Every day the brain makes and recalls new memories, but current brain imaging technology limits how much information can be gathered about this activity. To gather more high-resolution images across the brain, researchers at Michigan State University (MSU) have built a state-of-the-art imaging system that will capture brain activity with a level of detail that has never been possible.

“We want to know how memories are made and how they fail to be made in people with memory disorders like Alzheimer’s disease,” says Mark Reimers, PhD, an associate professor in the College of Natural Science and Institute for Quantitative Health Sciences and Engineering. “We’d like to investigate and track the evolution of a memory over time and even observe how things get mixed up in everyday memory.”

Currently, high-resolution brain imaging techniques can capture only a few hundred individual neurons—the nerve cells that transmit electrical signals throughout the body—at a time. 

Starting with some initial seed money from the director of IQHSE, Christopher Contag, PhD, and MSU’s neuroscience program, Reimers and his co-investigator Christian Burgess, PhD, at the University of Michigan were able to develop a prototype of the imaging system that has the potential to image 10,000 to 20,000 neurons, giving researchers an unprecedented view of brain activity in real time while it is making and recalling memories. This research has led to a three-year $750,000 grant from the Air Force Office of Scientific Research.

The innovative imaging system uses a specially designed lens attached to a microscope that rapidly moves up and down vertically between different planes, taking dozens of pictures every second of the neurons firing in the outer layers of the brain’s cortex. During the study, mice are exposed to specific series of sights, smells and sounds to create a memory.

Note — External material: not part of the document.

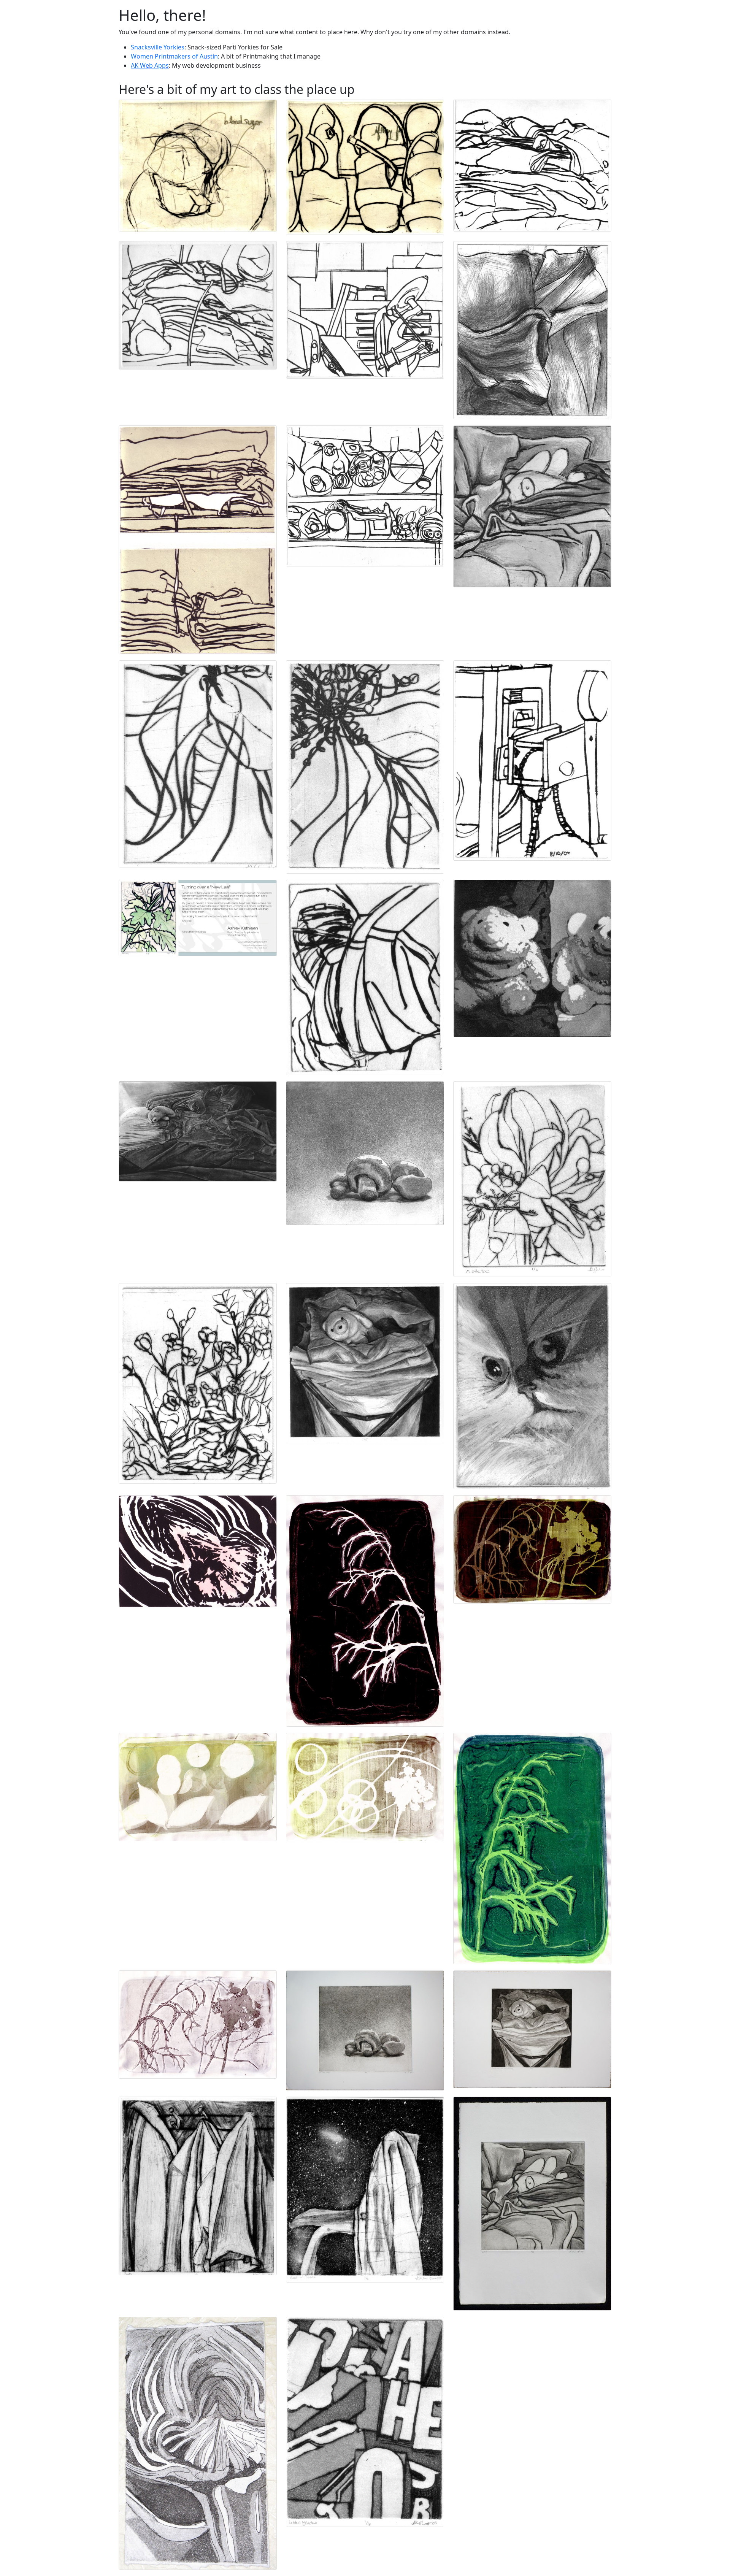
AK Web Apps (150, 65)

“A long-term goal of neuroscience has been to record from a great number of neurons as an animal is doing an activity and try to understand the relationship between the specific neurons that are firing at one point and what the animals are doing,” says Reimers. “We know that specific neurons are active at specific times, and those are correlated with what the animals are doing or what the animals are experiencing.”

By combining the imaging system with newly developed advanced image processing software, the research team eventually wants to be able to identify the specific neurons used by animals to record and recall memories. “We hope we will be the first people to observe and document memory formation across multiple regions of the cortex,” says Reimers.

Reimers and Burgess also hope that other researchers will be able to build their own version of this system to improve the image quality for their projects. “It cost us about $50,000 to build and we’re hoping that hundreds of different labs who are not particularly well funded will be able to use this system to do really cutting-edge neuroscience research,” says Reimers. “Also, I would be happy to talk with other MSU labs who may want to use our new technology for their own research.”